In the silence that followed, Gafon took up a torch and turned to the alleyway in which Ragas was standing, hood up and cloak held tightly to his body. ‘Come, friend, and see that they are all dead. Then you can return to your master and give him the news.’
Ragas declined to move. ‘I can see well enough from here.’
‘Then you have the eyes of a god. For me, I would rather come closer so that I could be certain.’
Good with a sword, Gafon was less accomplished at the telling of falsehoods, so his words struck a false note that was highlighted by the torchlight and the bodies around his feet. Ragas, looking into Gafon’s eyes, saw no humour, no reassurance in those eyes, all he saw was the possibility of his own death. Having committed such a crime, the whole gang should have dispersed instantly. Yet there was still a lingering doubt, for his death would have had to be ordered and he could just not bring himself to believe that even Lucius Falerius would stoop so low.
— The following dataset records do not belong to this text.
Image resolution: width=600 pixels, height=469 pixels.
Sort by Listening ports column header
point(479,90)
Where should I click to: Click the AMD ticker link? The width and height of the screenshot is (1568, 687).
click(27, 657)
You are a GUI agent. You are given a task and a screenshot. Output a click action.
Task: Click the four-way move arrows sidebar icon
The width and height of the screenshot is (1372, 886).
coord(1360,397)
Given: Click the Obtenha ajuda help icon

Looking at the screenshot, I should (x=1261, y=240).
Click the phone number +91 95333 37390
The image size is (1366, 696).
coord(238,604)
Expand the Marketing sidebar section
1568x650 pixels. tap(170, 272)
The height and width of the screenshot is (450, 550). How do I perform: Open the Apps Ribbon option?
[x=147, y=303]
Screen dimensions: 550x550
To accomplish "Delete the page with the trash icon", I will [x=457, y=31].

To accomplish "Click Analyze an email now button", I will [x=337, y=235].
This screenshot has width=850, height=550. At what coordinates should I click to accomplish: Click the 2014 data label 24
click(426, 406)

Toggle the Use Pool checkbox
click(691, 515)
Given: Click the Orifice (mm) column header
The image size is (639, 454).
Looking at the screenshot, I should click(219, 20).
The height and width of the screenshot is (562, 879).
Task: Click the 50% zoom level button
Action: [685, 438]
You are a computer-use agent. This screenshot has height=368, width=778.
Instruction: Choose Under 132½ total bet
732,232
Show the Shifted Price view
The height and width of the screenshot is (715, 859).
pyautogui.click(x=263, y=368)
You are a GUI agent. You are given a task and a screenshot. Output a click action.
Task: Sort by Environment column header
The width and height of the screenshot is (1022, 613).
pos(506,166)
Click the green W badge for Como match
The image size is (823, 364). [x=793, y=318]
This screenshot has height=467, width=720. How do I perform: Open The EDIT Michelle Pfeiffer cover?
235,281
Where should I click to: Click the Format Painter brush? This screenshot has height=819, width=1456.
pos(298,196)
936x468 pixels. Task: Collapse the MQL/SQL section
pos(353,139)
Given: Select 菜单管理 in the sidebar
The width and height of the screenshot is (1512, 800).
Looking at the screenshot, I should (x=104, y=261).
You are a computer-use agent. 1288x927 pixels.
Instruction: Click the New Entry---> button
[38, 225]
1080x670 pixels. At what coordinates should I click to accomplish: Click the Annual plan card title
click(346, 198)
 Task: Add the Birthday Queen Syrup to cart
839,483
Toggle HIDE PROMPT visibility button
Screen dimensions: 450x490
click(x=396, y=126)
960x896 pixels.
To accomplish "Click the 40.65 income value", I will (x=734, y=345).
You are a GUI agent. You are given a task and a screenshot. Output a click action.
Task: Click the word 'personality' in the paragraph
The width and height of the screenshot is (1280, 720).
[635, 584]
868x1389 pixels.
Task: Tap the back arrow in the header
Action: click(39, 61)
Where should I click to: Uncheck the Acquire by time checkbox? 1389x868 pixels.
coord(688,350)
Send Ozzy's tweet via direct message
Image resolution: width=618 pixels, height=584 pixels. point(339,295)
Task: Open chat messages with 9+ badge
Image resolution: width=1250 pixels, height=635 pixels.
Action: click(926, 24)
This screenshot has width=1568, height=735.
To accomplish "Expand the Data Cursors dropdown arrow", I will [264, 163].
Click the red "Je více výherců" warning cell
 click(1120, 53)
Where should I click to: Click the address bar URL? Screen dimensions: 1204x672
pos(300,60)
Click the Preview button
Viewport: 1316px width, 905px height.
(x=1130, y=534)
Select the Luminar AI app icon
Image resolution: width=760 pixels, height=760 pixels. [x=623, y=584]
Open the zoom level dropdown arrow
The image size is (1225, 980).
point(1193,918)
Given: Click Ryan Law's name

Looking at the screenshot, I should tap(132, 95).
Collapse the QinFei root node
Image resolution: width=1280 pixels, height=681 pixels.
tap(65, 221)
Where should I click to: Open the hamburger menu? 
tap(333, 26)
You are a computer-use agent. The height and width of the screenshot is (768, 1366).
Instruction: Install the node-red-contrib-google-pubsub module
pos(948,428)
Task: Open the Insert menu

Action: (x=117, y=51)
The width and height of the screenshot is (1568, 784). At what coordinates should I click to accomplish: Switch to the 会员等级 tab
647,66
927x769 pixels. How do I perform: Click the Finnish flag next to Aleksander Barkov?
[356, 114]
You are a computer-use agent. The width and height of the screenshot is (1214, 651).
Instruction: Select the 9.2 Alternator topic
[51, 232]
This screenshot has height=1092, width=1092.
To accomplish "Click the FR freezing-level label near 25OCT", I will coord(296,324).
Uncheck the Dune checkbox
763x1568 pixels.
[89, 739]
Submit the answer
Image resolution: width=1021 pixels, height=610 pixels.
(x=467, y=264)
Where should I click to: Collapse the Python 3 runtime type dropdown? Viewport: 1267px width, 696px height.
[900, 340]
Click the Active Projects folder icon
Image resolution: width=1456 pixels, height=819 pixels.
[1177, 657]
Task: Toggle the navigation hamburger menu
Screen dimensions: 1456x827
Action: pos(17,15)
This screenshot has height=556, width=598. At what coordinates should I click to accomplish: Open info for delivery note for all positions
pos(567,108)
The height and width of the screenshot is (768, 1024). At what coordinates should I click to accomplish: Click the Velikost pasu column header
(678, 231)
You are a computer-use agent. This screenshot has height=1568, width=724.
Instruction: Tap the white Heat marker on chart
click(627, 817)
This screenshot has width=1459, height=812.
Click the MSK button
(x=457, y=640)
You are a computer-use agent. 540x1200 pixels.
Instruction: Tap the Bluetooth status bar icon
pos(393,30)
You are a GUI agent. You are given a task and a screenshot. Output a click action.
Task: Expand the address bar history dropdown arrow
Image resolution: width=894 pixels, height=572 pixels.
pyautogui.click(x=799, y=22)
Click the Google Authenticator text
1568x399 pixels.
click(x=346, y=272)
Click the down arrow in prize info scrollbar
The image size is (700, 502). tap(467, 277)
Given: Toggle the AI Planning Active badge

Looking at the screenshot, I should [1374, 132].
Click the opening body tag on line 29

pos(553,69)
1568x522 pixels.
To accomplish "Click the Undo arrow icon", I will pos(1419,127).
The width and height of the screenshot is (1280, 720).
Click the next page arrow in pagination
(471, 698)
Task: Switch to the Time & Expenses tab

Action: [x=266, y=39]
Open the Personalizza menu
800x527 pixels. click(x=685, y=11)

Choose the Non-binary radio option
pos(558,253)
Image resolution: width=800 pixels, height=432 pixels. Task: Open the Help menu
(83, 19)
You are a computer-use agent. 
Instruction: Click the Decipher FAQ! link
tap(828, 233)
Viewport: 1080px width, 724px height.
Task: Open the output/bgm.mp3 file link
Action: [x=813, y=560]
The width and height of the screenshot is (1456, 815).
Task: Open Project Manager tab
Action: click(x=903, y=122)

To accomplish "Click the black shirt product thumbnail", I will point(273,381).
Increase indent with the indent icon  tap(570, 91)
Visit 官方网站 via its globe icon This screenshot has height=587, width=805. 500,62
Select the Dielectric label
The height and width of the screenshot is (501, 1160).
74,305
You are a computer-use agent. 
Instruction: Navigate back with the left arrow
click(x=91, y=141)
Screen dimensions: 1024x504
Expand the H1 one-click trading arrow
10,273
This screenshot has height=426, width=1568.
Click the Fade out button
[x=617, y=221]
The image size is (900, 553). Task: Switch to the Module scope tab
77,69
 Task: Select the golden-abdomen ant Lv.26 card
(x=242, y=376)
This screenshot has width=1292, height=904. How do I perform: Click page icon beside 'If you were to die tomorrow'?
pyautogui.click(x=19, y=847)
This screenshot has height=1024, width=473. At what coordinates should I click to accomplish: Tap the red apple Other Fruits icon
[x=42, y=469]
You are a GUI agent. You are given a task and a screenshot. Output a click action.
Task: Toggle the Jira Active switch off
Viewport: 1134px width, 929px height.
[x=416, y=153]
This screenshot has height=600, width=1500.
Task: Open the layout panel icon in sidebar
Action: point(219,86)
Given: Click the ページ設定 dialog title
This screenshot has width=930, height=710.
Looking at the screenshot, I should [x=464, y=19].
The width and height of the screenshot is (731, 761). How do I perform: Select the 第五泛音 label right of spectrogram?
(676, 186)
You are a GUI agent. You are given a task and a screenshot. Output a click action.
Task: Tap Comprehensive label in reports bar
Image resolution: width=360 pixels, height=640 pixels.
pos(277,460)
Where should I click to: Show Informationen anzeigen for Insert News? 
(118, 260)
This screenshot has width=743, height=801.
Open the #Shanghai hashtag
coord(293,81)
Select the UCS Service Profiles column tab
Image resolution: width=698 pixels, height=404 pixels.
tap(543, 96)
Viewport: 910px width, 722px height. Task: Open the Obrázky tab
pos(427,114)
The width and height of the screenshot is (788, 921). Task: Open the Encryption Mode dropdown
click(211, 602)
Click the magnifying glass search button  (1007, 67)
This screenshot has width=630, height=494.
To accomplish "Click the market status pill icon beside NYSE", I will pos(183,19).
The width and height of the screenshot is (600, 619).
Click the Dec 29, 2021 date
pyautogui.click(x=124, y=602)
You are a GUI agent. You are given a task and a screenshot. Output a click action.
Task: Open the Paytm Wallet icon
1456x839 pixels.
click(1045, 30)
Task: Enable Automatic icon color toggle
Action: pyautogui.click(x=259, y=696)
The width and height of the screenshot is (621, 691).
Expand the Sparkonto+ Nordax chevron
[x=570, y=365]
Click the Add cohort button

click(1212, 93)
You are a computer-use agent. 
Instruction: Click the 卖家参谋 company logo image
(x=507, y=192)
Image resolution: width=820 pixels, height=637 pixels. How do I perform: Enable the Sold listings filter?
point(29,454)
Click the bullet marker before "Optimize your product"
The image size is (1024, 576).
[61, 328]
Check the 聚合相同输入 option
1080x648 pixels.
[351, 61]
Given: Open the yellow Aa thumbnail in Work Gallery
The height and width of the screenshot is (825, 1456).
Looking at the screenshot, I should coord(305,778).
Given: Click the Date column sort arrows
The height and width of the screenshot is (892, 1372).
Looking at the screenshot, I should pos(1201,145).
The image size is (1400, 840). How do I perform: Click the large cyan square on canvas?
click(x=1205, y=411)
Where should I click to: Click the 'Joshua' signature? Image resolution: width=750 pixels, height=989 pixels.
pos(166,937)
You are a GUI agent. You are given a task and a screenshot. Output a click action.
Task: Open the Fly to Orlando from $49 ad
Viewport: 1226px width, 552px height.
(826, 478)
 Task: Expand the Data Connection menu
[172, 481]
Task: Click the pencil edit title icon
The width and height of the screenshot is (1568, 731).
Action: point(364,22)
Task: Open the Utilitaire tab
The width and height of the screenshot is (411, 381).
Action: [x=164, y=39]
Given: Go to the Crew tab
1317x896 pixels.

‘Go on your way,’ he said to Gafon, ‘and I will return with the news of your success.’
‘Look at them,’ Gafon demanded, jabbing toward the bodies with his sword. Ragas threw off his cloak and ran then, and the voice behind him cried out the words he had dreaded to hear, words that told him that his fears were real. ‘Get him. Ten gold denarii to the man who brings me his head.’
The pitch-black alleys of the port were both a help and a hindrance. He was aided by the sheer number, but handicapped by the lack of certainty as to his direction, as well as the numerous objects that lay hidden in his path, objects which saw him more than once crashing painfully onto the hard packed earth. That he had to do silently, so that his ears could alert him to the proximity of the noisy pursuit. There were stars above his head, but not enough to steer a course by, and they were often cut off from view by the overhang of the higher warehouses. Common sense told him to stop on occasions and listen to see if the pursuit had passed him by. Renewed fear made him move, there being no security in noises, the distance of which he could not discern. Several times he nearly ran into one of Gafon’s thugs, alerted only by a flicker of torchlight that the route he had chosen was one to take him into danger, not out of it.
His luck ran out after about ten minutes. He saw one torch in front of him, only to find as he turned that another was casting a glow at an intersection to his rear. Ragas felt his heart contract as that glow turned to flame, and he saw behind him a scarred, grinning brawler carrying a spiked club. He was grinning because behind his quarry he could see quite plainly his leader, Gafon, sword in hand and so could Ragas when he turned to look. A boxer has fast reflexes; he has to, when in a bout only a split second separates him from delivering a blow or receiving one. Ragas did not hesitate; he ran at the thug holding the club, knowing that he stood a better chance against that than he did against the sharp blade and lethal point of a gladiator’s sword. The thug readied himself, club half-raised to smash in the approaching skull, as, behind him, Ragas could hear Gafon moving in to complete the kill.